To do => Extract the full forum thread about the Fehr Ground Ranch ponies below, reproducing it word for word.

Document passage =>
# "Ponies" of Fehr Ground Ranch



## LauraB (Nov 11, 2008)

Great pics, awesome view, and it sure does look cold there!


----------



## FGRanch (Feb 9, 2008)

Thanks! Yeah it is very cold here!! Almost record cold temperatures!!


----------



## booner (Aug 17, 2008)

loved the pics, they all look so fuzzy and cuddly!


----------



## RusticWildFire (Jul 6, 2008)

Beautiful pictures. I'm a little jealous!  hehe. You have some beautiful horses and a great view.


----------



## BeauReba (Jul 2, 2008)

Cute! I wonder if I drove past your farm on my way through Sundre last week.

I think it's hilarious how people think their horses are freezing in -5 weather so they put 3 blanekts on them and if you drive through Alberta you'll see hundreds of furry, happy, warm ponies.


----------



## mudypony (Jan 30, 2008)

They're all so georgous FGR!! I want them all, especially Calypso. Also, I'm jealous of your view. All I see when I look out the window is other houses.


----------



## JustDressageIt (Oct 4, 2007)

Ooh what great pictures!! Hate the freezing temps tho...


----------



## free_sprtd (Oct 18, 2007)

awww how fun!! great pics and you're so lucky to see that every time you open your door!

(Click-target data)
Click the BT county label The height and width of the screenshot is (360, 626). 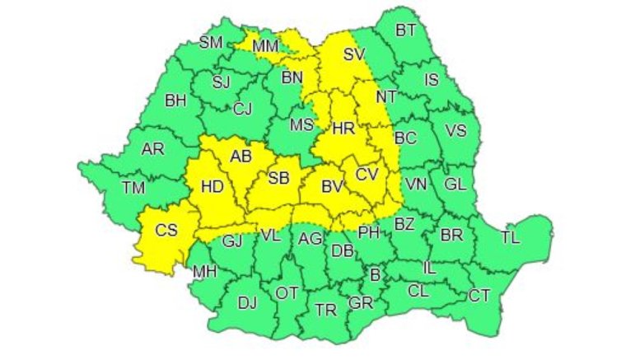[x=405, y=30]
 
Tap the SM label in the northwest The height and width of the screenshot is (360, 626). [x=211, y=44]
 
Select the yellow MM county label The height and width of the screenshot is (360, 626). [x=265, y=47]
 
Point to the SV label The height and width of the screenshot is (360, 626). [x=353, y=55]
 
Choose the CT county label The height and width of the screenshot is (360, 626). [x=479, y=296]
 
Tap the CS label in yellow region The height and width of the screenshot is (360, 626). [x=167, y=231]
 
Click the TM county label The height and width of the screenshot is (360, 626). [x=133, y=188]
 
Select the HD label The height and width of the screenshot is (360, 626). [x=212, y=187]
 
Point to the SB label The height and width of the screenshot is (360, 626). [x=279, y=179]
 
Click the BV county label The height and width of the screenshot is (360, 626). [x=331, y=189]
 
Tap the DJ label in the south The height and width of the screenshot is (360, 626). [x=247, y=302]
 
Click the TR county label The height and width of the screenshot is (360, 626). [x=326, y=310]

Answer to this problem =>
# "Ponies" of Fehr Ground Ranch



## LauraB (Nov 11, 2008)

Great pics, awesome view, and it sure does look cold there!


----------



## FGRanch (Feb 9, 2008)

Thanks! Yeah it is very cold here!! Almost record cold temperatures!!


----------



## booner (Aug 17, 2008)

loved the pics, they all look so fuzzy and cuddly!


----------



## RusticWildFire (Jul 6, 2008)

Beautiful pictures. I'm a little jealous!  hehe. You have some beautiful horses and a great view.


----------



## BeauReba (Jul 2, 2008)

Cute! I wonder if I drove past your farm on my way through Sundre last week.

I think it's hilarious how people think their horses are freezing in -5 weather so they put 3 blanekts on them and if you drive through Alberta you'll see hundreds of furry, happy, warm ponies.


----------



## mudypony (Jan 30, 2008)

They're all so georgous FGR!! I want them all, especially Calypso. Also, I'm jealous of your view. All I see when I look out the window is other houses.


----------



## JustDressageIt (Oct 4, 2007)

Ooh what great pictures!! Hate the freezing temps tho...


----------



## free_sprtd (Oct 18, 2007)

awww how fun!! great pics and you're so lucky to see that every time you open your door!